Don’t kid yourself, Noders – someday this future will be upon us. Project maintainers will eventually lose interest, move on to other projects, or maybe find that the obligations of family/work/whatever have reduced their ability to respond to bugs on GitHub. Maintainers will even die – yes, young coder, you too are mortal – and ideally whatever software we write should remain useful even after we’re gone. Ideally.

I don’t have the answers, but I do know that we as a community need to start preparing for eventualities like this. Right now it may feel like the party’s never going to end, but eventually the booze will run out, the music will stop, and we will have to make a sober evaluation of our software’s legacy. Recognizing the limitations of Semver and caret- and tilde-versioning are a step in that direction.

Postscript: why do people rebel against Semver?

I have a hunch about this: I think it’s because the larger culture hasn’t adjusted to Semver yet.

For someone steeped in Node practices, it may be obvious that version 3.0.0 of a module has introduced breaking changes since 2.0.0. To the average layman, though, a major version change indicates some big overhaul of the software, along with a slew of new features. This is a holdover from the shrinkwrap era, when a new major version meant a shiny new box in the store, and it’s still the prevailing view in popular understanding: “web 2.0,” “government 2.0,” etc.

What Semver ignores is that bumping a major version has marketing value.

We definitely experienced that recently in PouchDB. I found it funny that after we released version 3.0.0, we suddenly got a lot more traffic and stargazers, and we were even featured in JavaScript Weekly. However, the biggest change in 3.0.0 was subtracting features – that’s why we incremented the major version!

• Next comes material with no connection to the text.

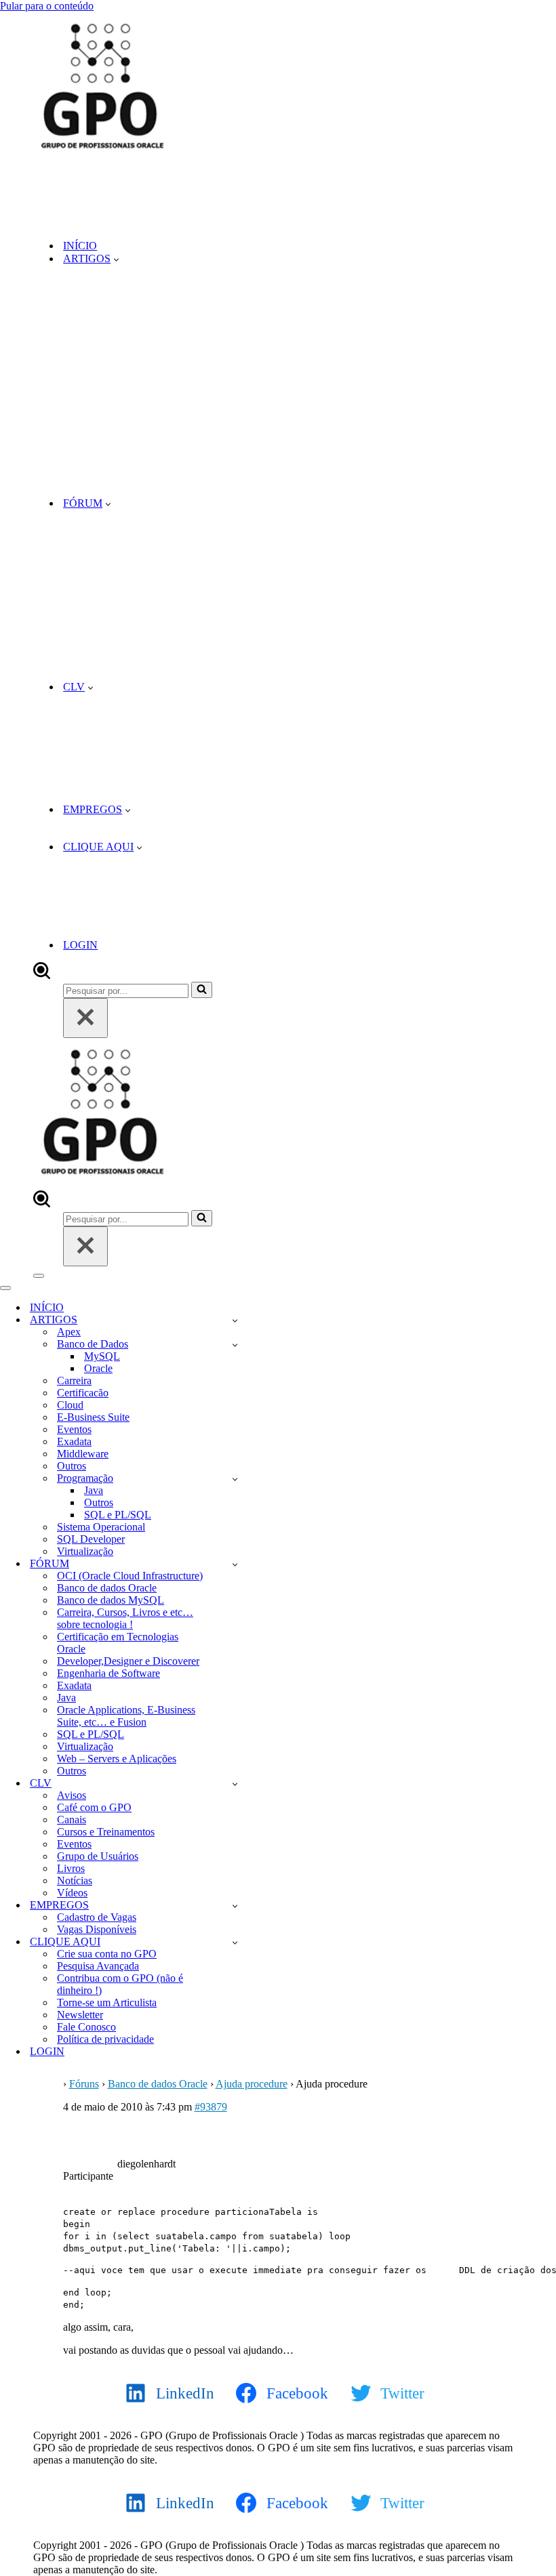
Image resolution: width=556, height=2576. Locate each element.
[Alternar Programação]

By contrast, the previous version, 2.2.3, constituted a huge internal restructuring that brought better stability, but you wouldn’t really know it, since it was just a patch version. And it got much less attention than 3.0.0.

I suppose the payoffs from incrementing a major version may dwindle once you get into Chrome-like territory with version 36, 37, etc., but for the low versions, it definitely seems to help boost your project’s public visibility.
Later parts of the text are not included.